Monday, April 15, 2013

The Curious Case of North Korea:

Tidbits from the history of the DPRK's nuclear program. 


Just let me say, really quickly now, that there's a lot that I don't know about the world. And one of those things that I never knew a lot about was North Korea. They existed as a shadowy "other," the third country of Bush II's "Axis of Evil," always lurking somewhere in the dark, presumably waiting for the opportune moment to do...something.

For a long time, that "something" was to secure access to nuclear weapons.  That milestone came and went, presumably in 2009 when the DPRK formally announced that they had developed a nuclear weapon. Now, they are widely believed to possess a relatively small stockpile of relatively small nuclear weapons. 

Now, in 2013, the DPRK has been all over the news for weeks as tensions between North Korea and just about everyone else have dramatically increased. Everyone's been asking: what's next for Kim Jong Un and the DPRK? 

 Supreme Leader Kim Jong Un, on a horse. 
courtesy: independent.co.uk

Then, of course, there's the interesting aside that Kim Jong Un hasn't been seen publicly  since about April 1st. Also, the fact that as of April 12th, the DPRK has explicitly singled out Japan as a target that, at the first sign of provocation "will be hard hit before any others"(referencing, probably, the interceptor missiles in Tokyo, compiled as a precaution against a North Korean declaration of war). And finally, the sobering reality that the Pentagon can't really agree on what North Korea's nuclear capabilities look like right now. 

Naturally, everyone's been asking what's next. Yesterday marked the 101sth anniversary of Kim Il Sung's birthday, another missile test has been promised, the drama continues to unfold. I could write for days about what could happened, but I wanted to address the questions that I've been asking myself during this whole affair. Because some of my history is a bit rusty I've been asking not what comes next, but how did we get to this point? 

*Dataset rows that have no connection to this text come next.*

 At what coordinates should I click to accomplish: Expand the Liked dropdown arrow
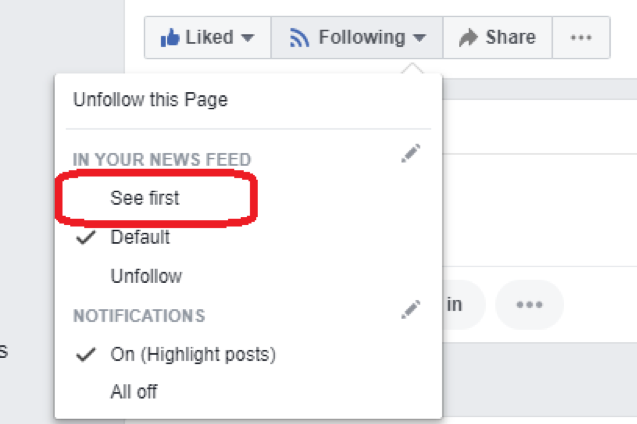pyautogui.click(x=248, y=39)
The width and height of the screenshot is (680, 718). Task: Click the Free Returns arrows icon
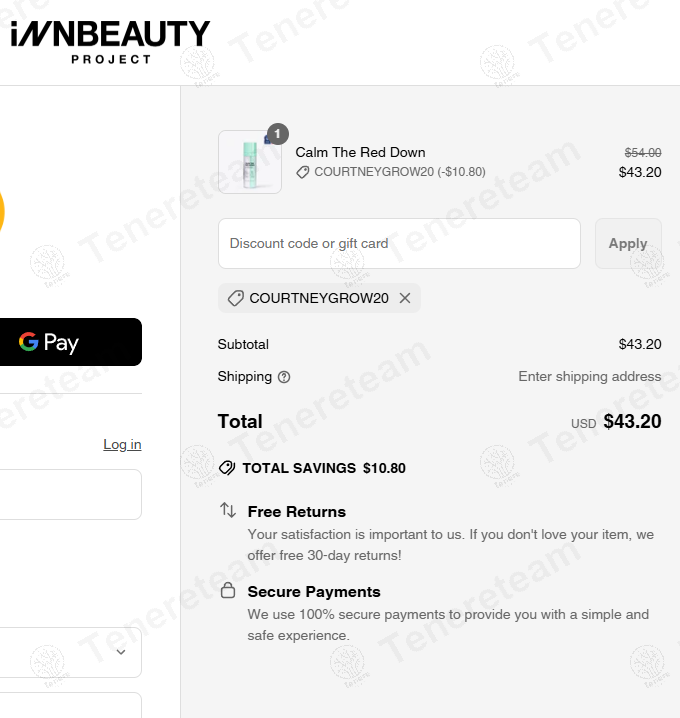click(x=228, y=510)
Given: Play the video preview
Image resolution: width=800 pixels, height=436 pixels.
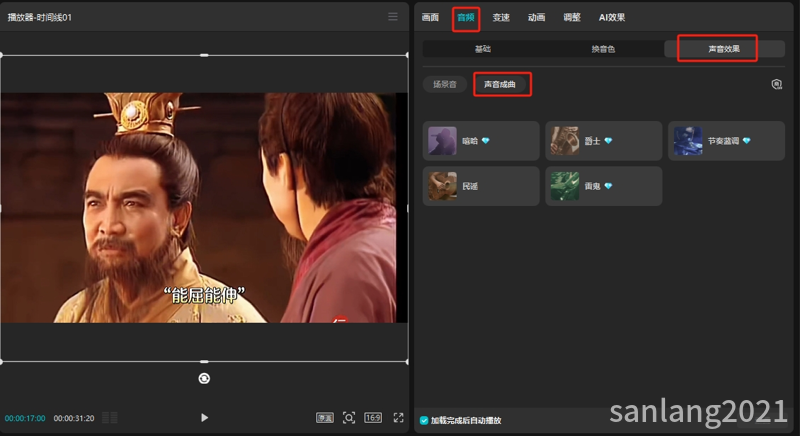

So I found out and compiled a short list of important items fundamental to North Korea's nuclear history.  And it began precisely where I expected it to begin: in the process and the aftermath of the Korean War.  Since that war (that lasted approximately three years and claimed some 2 million lives), North Korea has occasionally asserted its need for a nuclear deterrent--in light of US threats to use nuclear weapons against it during that conflict.

From this initial incident, the North Korean nuclear program developed in phases, which I have outlined:

Phase 1: Origins, 1950s - 1960s 
DPRK nuclear programs began with Soviet support and assistance. In the early '50s, North Korea began developing the capability to train personnel for a nuclear program. In December 1952, the Atomic Energy Research Institute was established. Pyongyang signed an agreement with the Soviet Union in 1959 on the peaceful use of nuclear energy. This agreement contained a provision that obligated Soviet assistance in establishing a nuclear research complex in Yongbyon. North Korea had been working with the Soviets prior to '59--in '56 they signed the founding charter of the USSR's Joint Institute for Nuclear Research and sent scientists and technicians to the Soviet Union for training. 

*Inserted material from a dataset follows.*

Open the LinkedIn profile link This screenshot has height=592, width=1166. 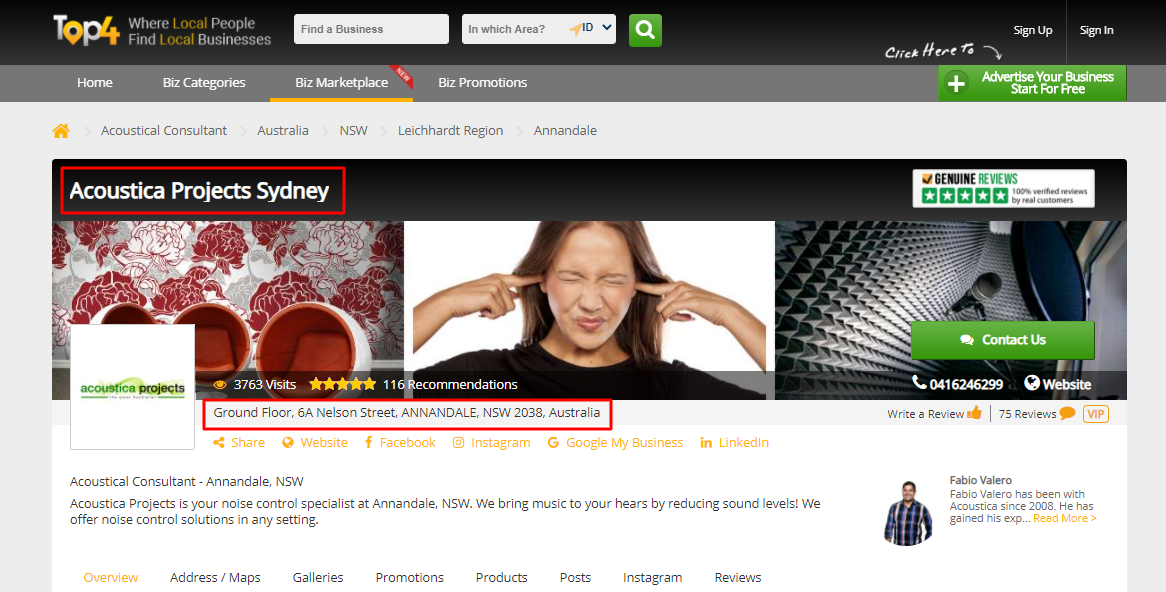click(x=734, y=442)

Yongbyon became the centerpiece of North Korea's nuclear program. Construction began in the early 1960s, with Soviet assistance. This included the installation of a Soviet IRT-2000 nuclear (pool-type) research reactor. This small reactor was used to train personnel and to produce radioisotopes. Construction of the IRT-2000 began in 1963 and it became operational two years later. 

It is important to note that while the DPRK's nuclear program was enhanced by early assistance from the USSR (and even China, to some small extent), it developed by and large without "significant foreign assistance." Particularly in the case of China. Reportedly, after China's first test in October '64, Kim Il Sung requested Beijing to share its nuclear weapons technology. Mao Zedong refused this request. 

Phase 2:  Further Development and the Plutonium Program, 1970s - 1993
By the early '70s, North Korea began to acquire plutonium reprocessing technology from the Soviets.  In July of 1977, North Korea (along with the IAEA and the USSR) signed a trilateral safeguards agreement. This agreement brought the IRT-2000 reactor and critical assembly in Yongbyon under the purview of IAEA safeguards. 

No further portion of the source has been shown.